A livello nazionale, Confartigianato, ad alcune migliaia di imprese piccole imprese ad alta vocazione artigianale, ha somministrato un questionario per capire la loro attività sul web. I risultati parlano di 3 diversi profili: il 12% delle imprese è attivo su siti web e/o social network e sul canale e-commerce, a fronte di un 72% attivo su siti web e/o social network, senza esercitare vendite on line; il restante 16% non pratica alcuna attività sulla Rete. Dall’analisi è emerso come, in relazione alla dinamica del fatturato, il 55,3% delle imprese che vendono anche via web, mostrano un aumento del fatturato, quota di 6,1 punti superiore alla media. Le imprese attive sul canale e-commerce presentano una più elevata intensità di relazione con altre imprese, pari al 66,7% dei casi e superiore di 12,1 punti rispetto alla media. È esposto sui mercati esteri il 46,8% delle imprese attive nella vendita on-line, quota che supera la media per 20,3 punti. L’attività innovativa, di prodotto e/o di processo e/o di marketing, viene svolta dall’83% delle imprese che sfruttano su tutti i fronti (sito, social e vendite on-line) le opportunità della Rete, quota più alta di 8,0 punti rispetto la media. L’80,9% delle imprese che vendono sul web hanno programmato nel biennio 2018-2019 di effettuare almeno un investimento digitale, quota di 25,4 punti più alta della media. Una impresa su due (48,9%) attive sull’e-commerce ha introdotto in azienda una o più tecnologie digitali – si tratta di manifattura 3D, internet delle cose, social manufacturing e/o cloud computing, realtà aumentata, realtà virtuale, robotica e nanotecnologie – quota di 7,7 punti superiore alla media. Il segmento delle imprese potenzialmente adatte all’e-commerce è pari al 21,3% delle imprese con sito web e/o social network, a cui si somma il 9,1% di imprese oggi non attive sulla Rete che presentano caratteristiche evolutive adatte alla vendita on line. Si può concludere che ogni 10 imprese attive nelle vendite via web ve ne sono 13 con sito web e/o sui social network che presentano caratteristiche evolutive che potenzialmente le abilitano all’apertura del canale dell’e-commerce. 
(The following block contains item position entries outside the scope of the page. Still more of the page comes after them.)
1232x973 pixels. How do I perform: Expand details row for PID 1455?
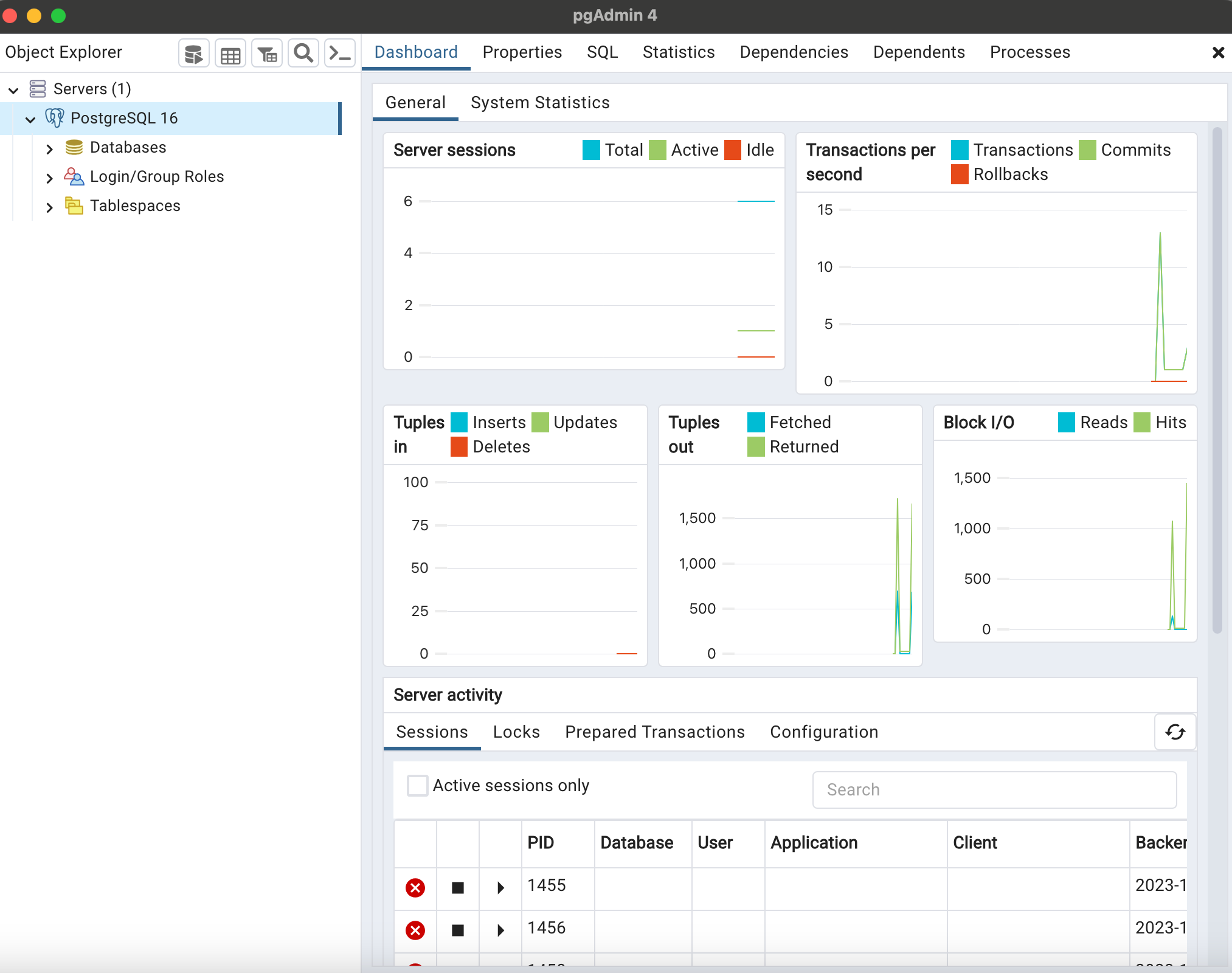click(500, 887)
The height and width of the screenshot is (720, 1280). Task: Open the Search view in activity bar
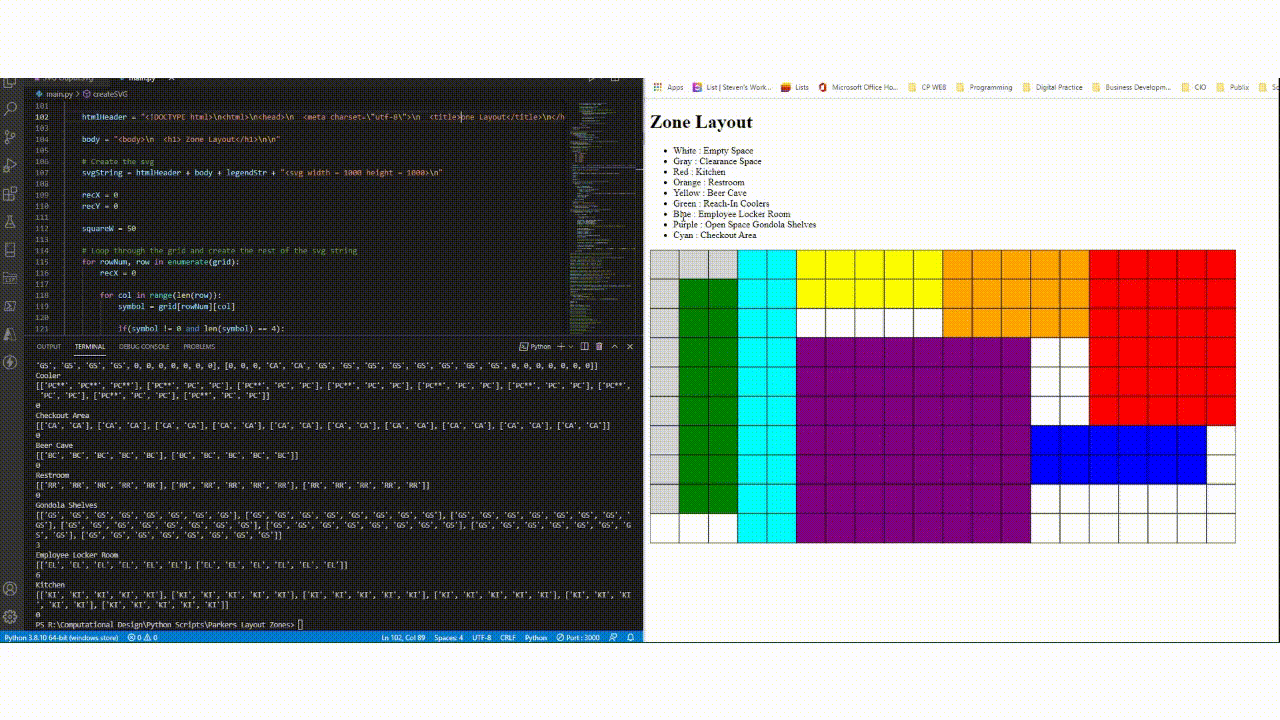point(11,107)
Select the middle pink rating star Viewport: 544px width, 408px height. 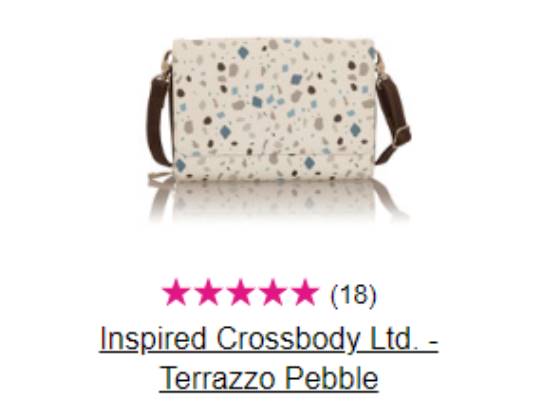coord(240,292)
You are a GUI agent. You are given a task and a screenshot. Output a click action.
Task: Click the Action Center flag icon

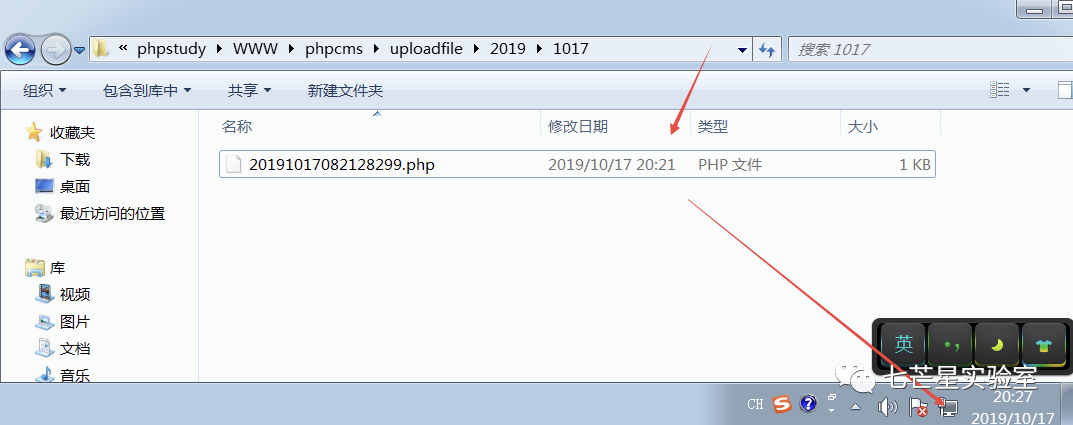tap(918, 407)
Tutto questo conferma la Sardegna, quale terra fertile per lo sviluppo delle attività connesse al web e allo sviluppo della manifattura digitale anche se il settore si scontra con i problemi infrastrutturali comuni a tutto il Paese. Secondo Confartigianato, infatti, le imprese italiane connesse alla banda ultra larga sfiorano il 27% cento, mentre nell’Unione Europea si supera il 40%. Un gap che si riflette sull’attività commerciale delle aziende. Per correre nell’economia digitale, però, servono competenze specifiche. Secondo recenti dati, questa sfida è stata raccolta dal 14% delle piccole imprese regionali, che nel 2018 hanno realizzato corsi di formazione Ict per i propri collaboratori. Ma quasi un terzo dei piccoli imprenditori continua a denunciare difficoltà di reperimento di manodopera specializzata in tecnologie 4.0 e con capacità matematiche e informatiche. Secondo l’Associazione Artigiana, a livello nazionale, le piccole imprese italiane hanno varcato le frontiere dell’innovazione anche per quanto riguarda la robotica. Sono, infatti, circa 9.500 i piccoli imprenditori che utilizzano i robot nelle fasi di produzione.  

“Quello della digitalizzazione delle imprese è un percorso ancora lento soprattutto per le realtà che negli anni hanno costruito solide reti commerciali “tradizionali” – rimarca il Presidente – la trasformazione va gestita soprattutto durante il passaggio generazionale. Rimandare questo “salto” può significare restare fuori da opportunità di crescita”. “L'innovazione danneggia chi non la fa ma è necessario farla con l’anima, la passione e la creatività dell’uomo – conclude Matzutzi - perché non c’è intelligenza artificiale o algoritmo che possa copiare il sapere artigiano oppure imitare o sostituire le cose belle e ben fatte che nascono nelle nostre imprese”.